3. Additional suggestions that could have been taken to further mitigate the impact moving forward

As additional steps that I can suggest is the need for an agile and software-enabled strategy to quickly respond to attacks. Indeed, the AcidRain wiper malware resulted in the development of a lot of inoperable modems. Shipping tens of thousands of modems is undoubtedly time-intensive and costly.

Given the critical nature of the satellite communication system, it is unacceptable for such a delay. Viasat need to deploy a better agile response to attack like the possibility to deploy a software update that was developed to restore access for users.
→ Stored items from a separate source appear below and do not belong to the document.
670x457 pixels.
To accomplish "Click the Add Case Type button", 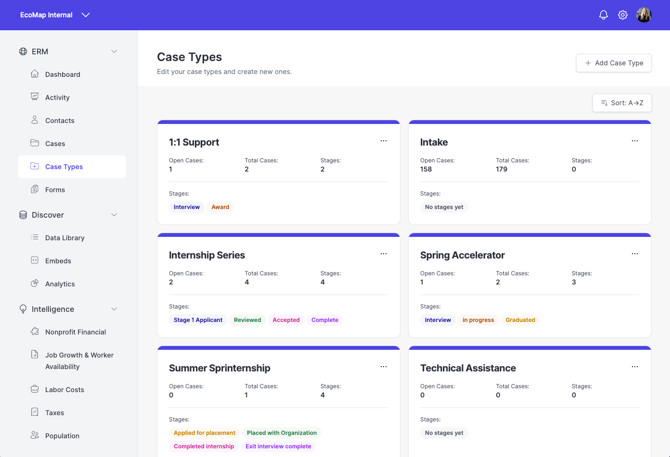I will (614, 63).
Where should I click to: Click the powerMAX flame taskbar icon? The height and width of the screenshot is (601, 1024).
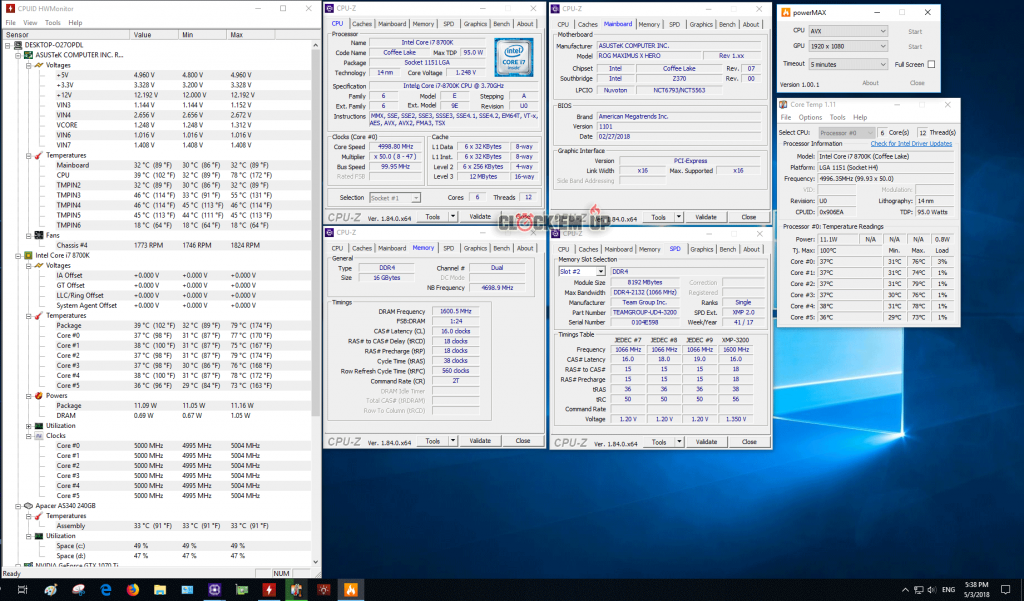[x=349, y=590]
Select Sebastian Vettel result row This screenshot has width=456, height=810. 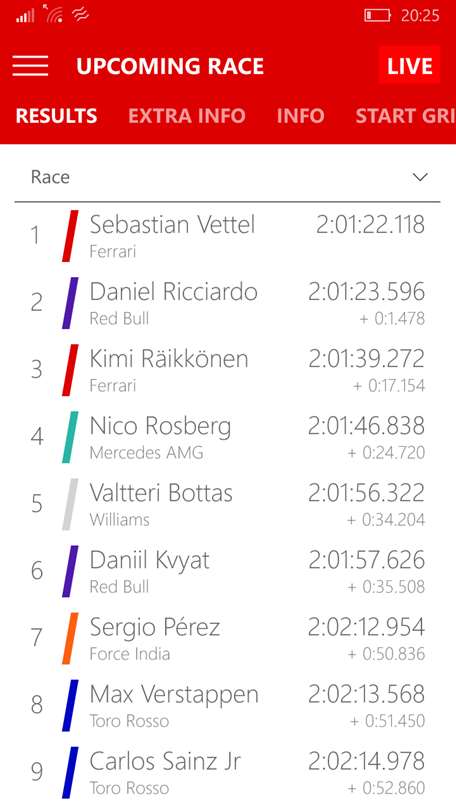[227, 236]
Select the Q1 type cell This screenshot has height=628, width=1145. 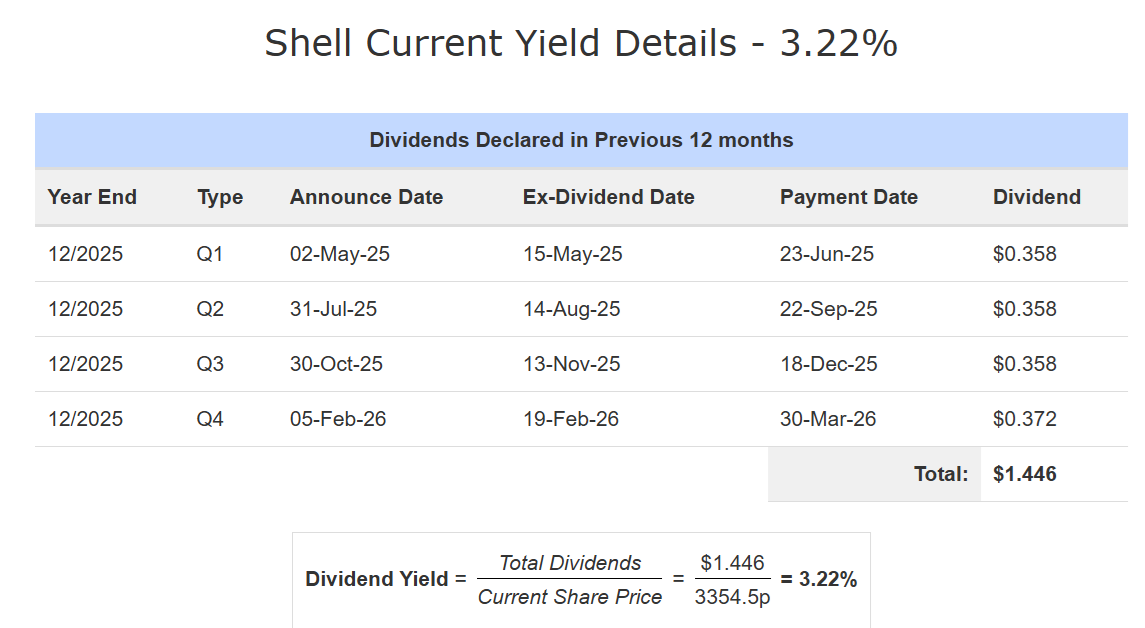pyautogui.click(x=210, y=254)
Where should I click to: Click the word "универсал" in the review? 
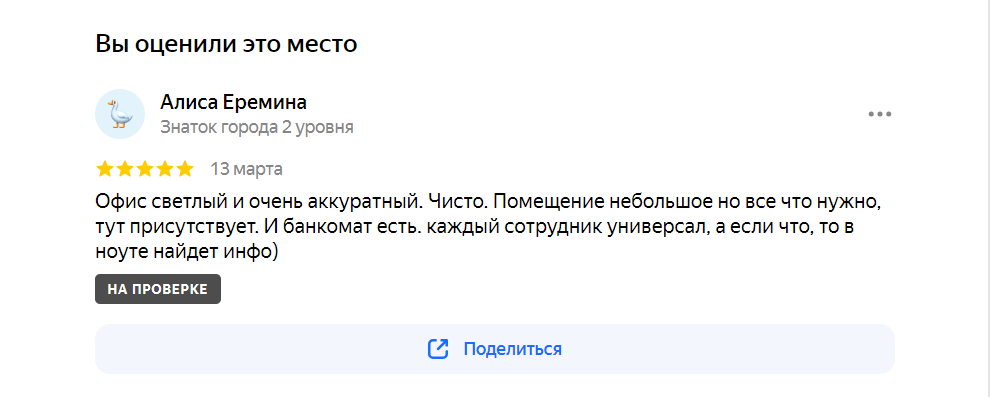click(659, 227)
4. What the attacked organization could have done beforehand to prevent the attack

This attack is a concrete example of malicious operations carried out by a group of adversaries during a space-cyber war.
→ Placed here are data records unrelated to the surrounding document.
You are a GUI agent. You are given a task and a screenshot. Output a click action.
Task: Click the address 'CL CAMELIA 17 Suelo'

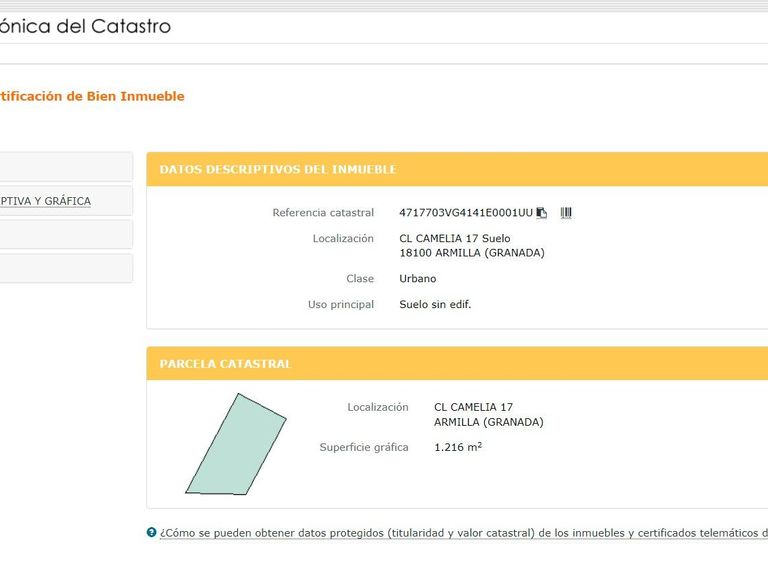(455, 239)
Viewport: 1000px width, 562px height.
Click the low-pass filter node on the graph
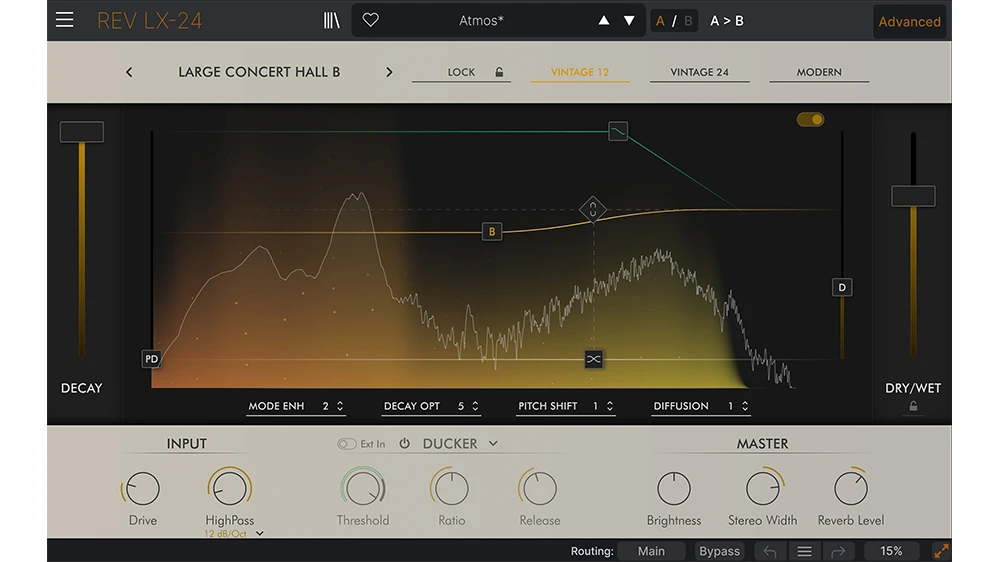(x=618, y=131)
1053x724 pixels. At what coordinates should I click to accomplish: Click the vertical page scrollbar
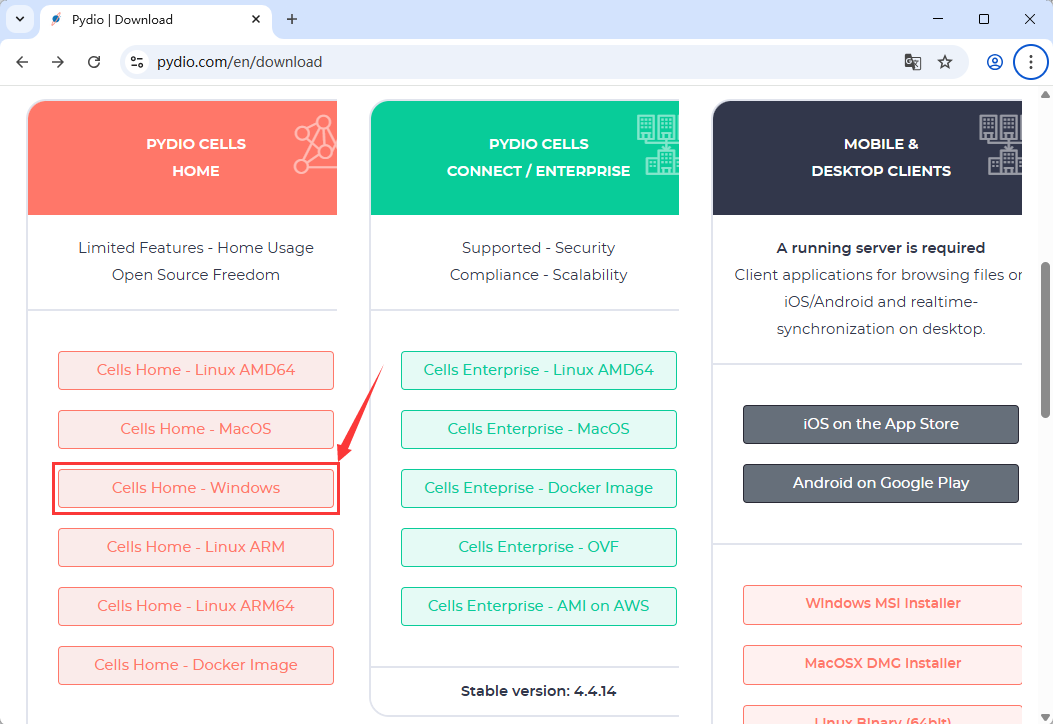click(1046, 340)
To combat cyber-attacks on space systems, states should adopt national policies to defend against threats to space-based assets and applications. This won’t prevent space-cyber hostilities, but it could provide protections against space-cyber threats.

Verification and Validation before launch are also very important. Space systems, once launched and deployed, are subject to limitations around structural modifications. For example, Terminals, Modems or End User Equipment are not easily replaced or modified.

Viasat should also do penetration testing in order to test robustness before deploying their equipment. They also need to ensure there equipment are hardening as the good security level.

Viasat need to do threat modelling for Space Systems. Threat modelling plays a crucial role in risk mitigation. Threat modelling helps to identify the security requirements of a system or process and is far more cost-effective than reacting to a breach or attack

Viasat need also to do security risk analysis. Risk analysis allows to identify risk and their likelihood and impact on a system. Risk analysis allows also to identify mitigation plan to reduce risks.

Viasat as satellite providers must be concerned about its supply chains and vendor ecosystems. Given the critical nature of the satellite communication system, Viasat need to monitor its supply chain. Supply chain has been identify by ENISA, the European Union Agency for Cybersecurity, as the mainly attack threat vector in 2021. Viasat should engage in supply chain security best practices such as conducting extensive vendor cybersecurity evaluations.

Finally, Viasat should establish a strong patch management program in order to maintain a regular security update.